* [What the exercise asks] Please change "screenshot" to "image" in the data from its first line through the line holding "(x=540, y=422)", inclusive, and rewrite those lines with nothing else altered and the pictures left out.

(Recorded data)
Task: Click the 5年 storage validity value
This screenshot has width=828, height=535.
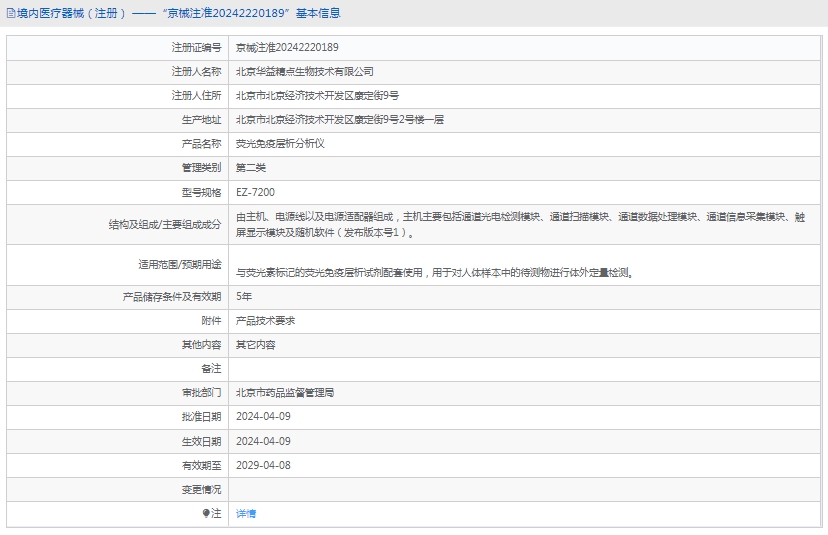Action: [x=244, y=296]
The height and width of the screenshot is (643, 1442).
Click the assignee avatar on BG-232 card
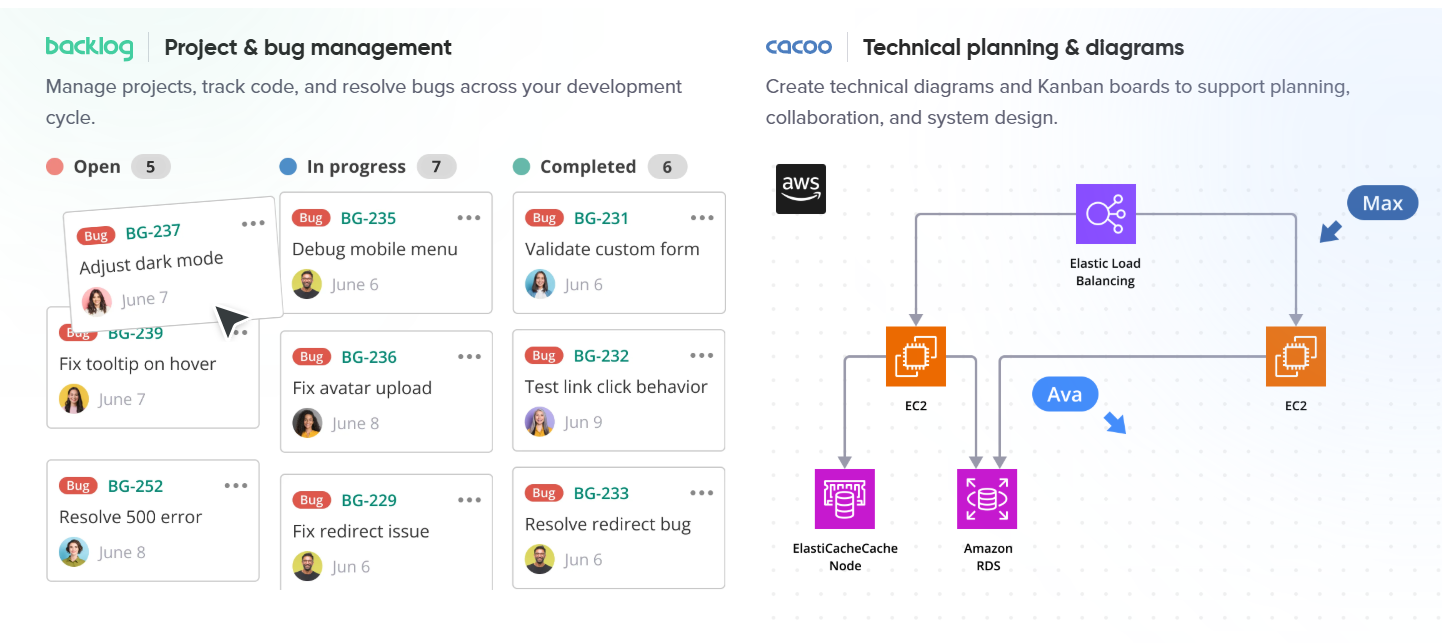(x=540, y=422)
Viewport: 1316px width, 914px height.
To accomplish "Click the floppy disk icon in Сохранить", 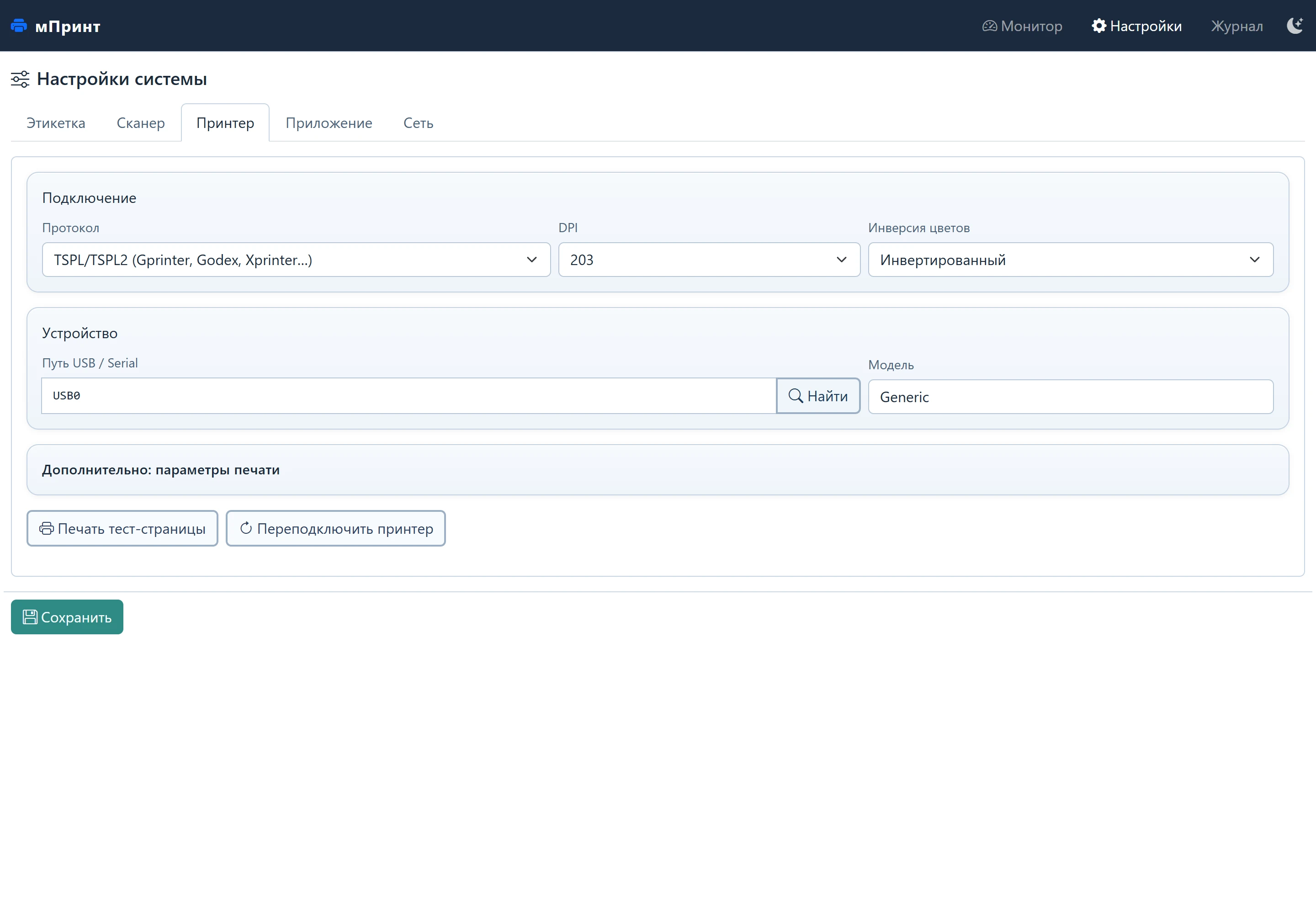I will [x=30, y=617].
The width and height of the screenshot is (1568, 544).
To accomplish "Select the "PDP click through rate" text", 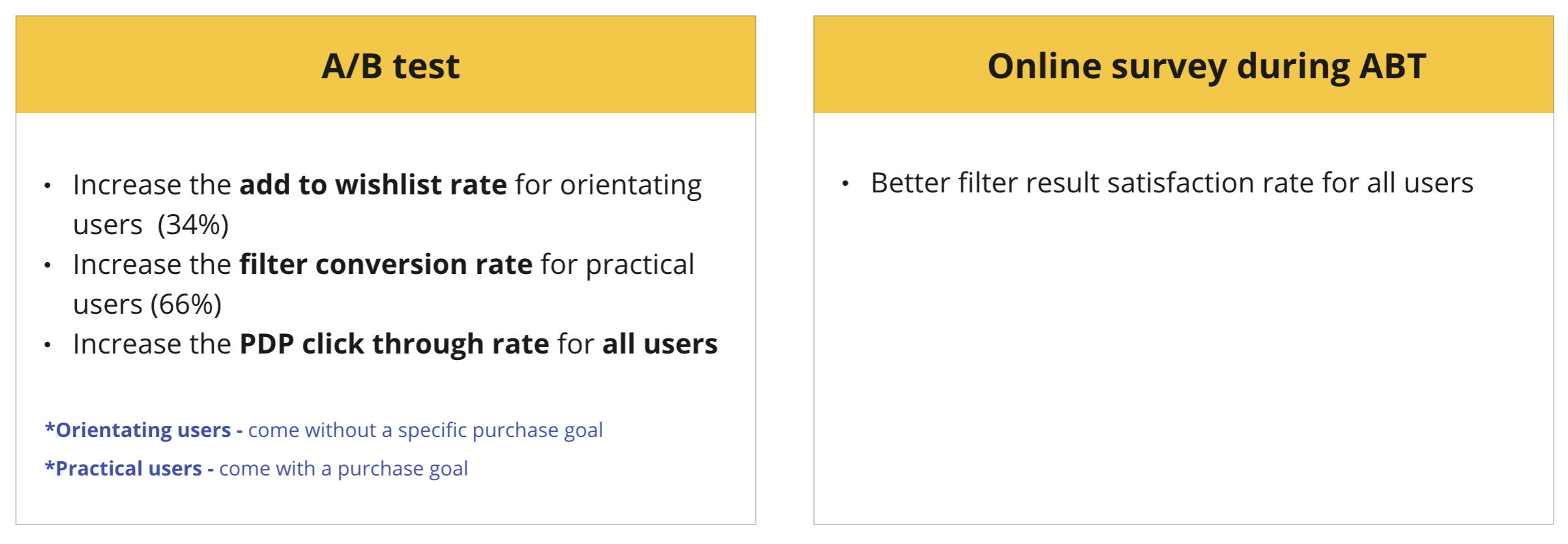I will (394, 344).
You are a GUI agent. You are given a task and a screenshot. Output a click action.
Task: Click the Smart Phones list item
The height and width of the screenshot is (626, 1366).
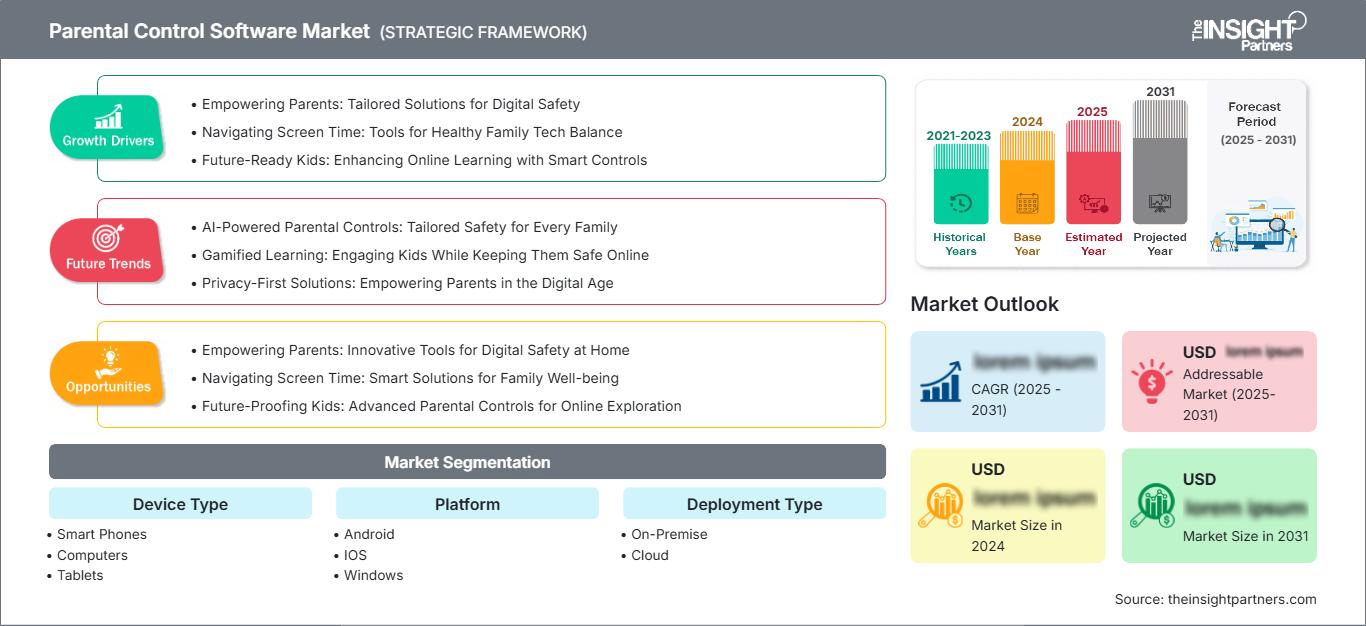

* [Output]
Task: Click the 5年 storage validity value
This image has width=828, height=535.
Action: [x=244, y=296]
The height and width of the image is (643, 1442).
Click the assignee avatar on BG-232 card
(x=540, y=422)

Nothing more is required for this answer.